There can be multiple variable type sections, and different types can each have a variable type section, meaning there can be up to 3 variable type sections. They are:

  • Binary variable type. Starting with binary, binaries as the section start.

  • General integer type. Starting with general, generals, integer, integers as the section start.

  • Semi-continuous type. Starting with semi-continuous, semis, semi as the section start.

Variables not mentioned in any variable type section default to continuous variables.

The variable type section format is simple, with one variable per line. The following example contains two variable type sections, declaring two binary variables and one general integer variable:

Binaries
 x
 y
Generals
 z

9.1.6. ILP File

ILP file is an LP file written after relaxing the original problem to make it feasible.

Note

ILP files can only be written after successfully computing IIS when the problem is infeasible. Otherwise, the API will return an error.

9.1.7. RLP File

This is an LP format file written after renaming variables and constraints.

It has two main typical uses:

  • Data anonymization. The business meaning of data may be implied in variable or constraint names. Renaming to meaningless names can hide sensitive information.

  • Filtering illegal names. When variables and constraints contain illegal characters, some solvers may not be able to read them. In this case, if an RLP format file is written, almost all solvers can read it.

How does RLP rename variables and constraints? It is similar to REW files.

We assume a variable’s index is i, and n constraints reference this variable. When:

  • It is a continuous variable, it is named: C{i}({n}), such as C0(7)

  • It is a general integer variable, it is named: I{i}({n})

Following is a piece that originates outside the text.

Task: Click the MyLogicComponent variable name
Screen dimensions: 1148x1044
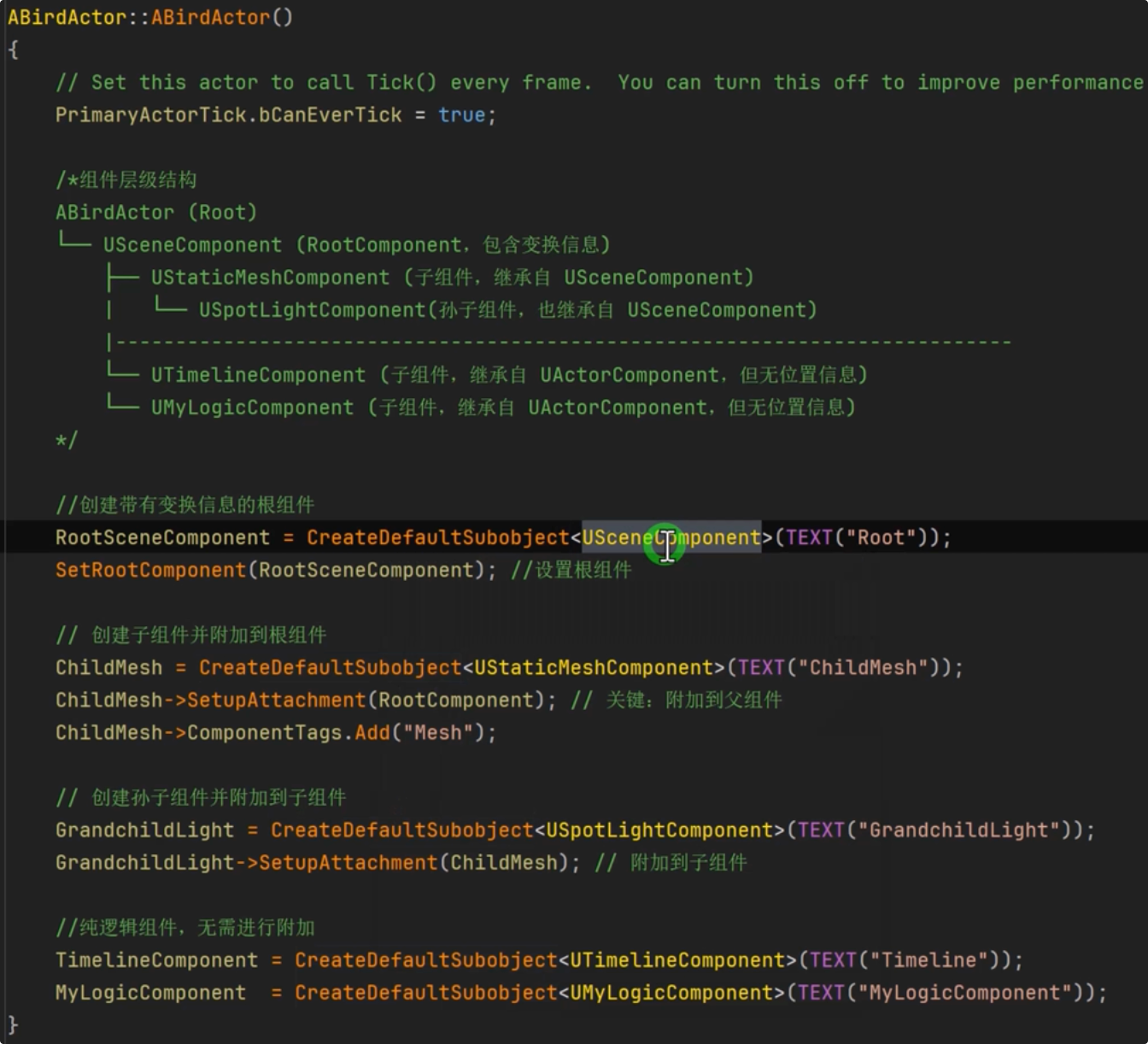Action: 149,992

  • It is a binary variable, it is named: B{i}({n})

And assuming a constraint’s index is j, then its name is c{j}. It can be seen that a constraint’s name only relates to its index number, such as c7 indicating it is the 8th constraint.

9.1.8. DLP File

Writing a DLP file means writing the dual problem of the current problem as an RLP file.

The variables of the dual problem correspond to the constraints of the original problem. And the constraints of the dual problem correspond to the variables of the original problem. However, trying it out will reveal that the written dual problem may not correspond to the original problem in terms of rows and columns.

In fact, we only guarantee that if the original problem has N constraints, then the first N variables in the DLP format file correspond to them one by one. The way to determine the first N variables is to analyze the index numbers appearing in the variable names (refer to RLP format naming rules).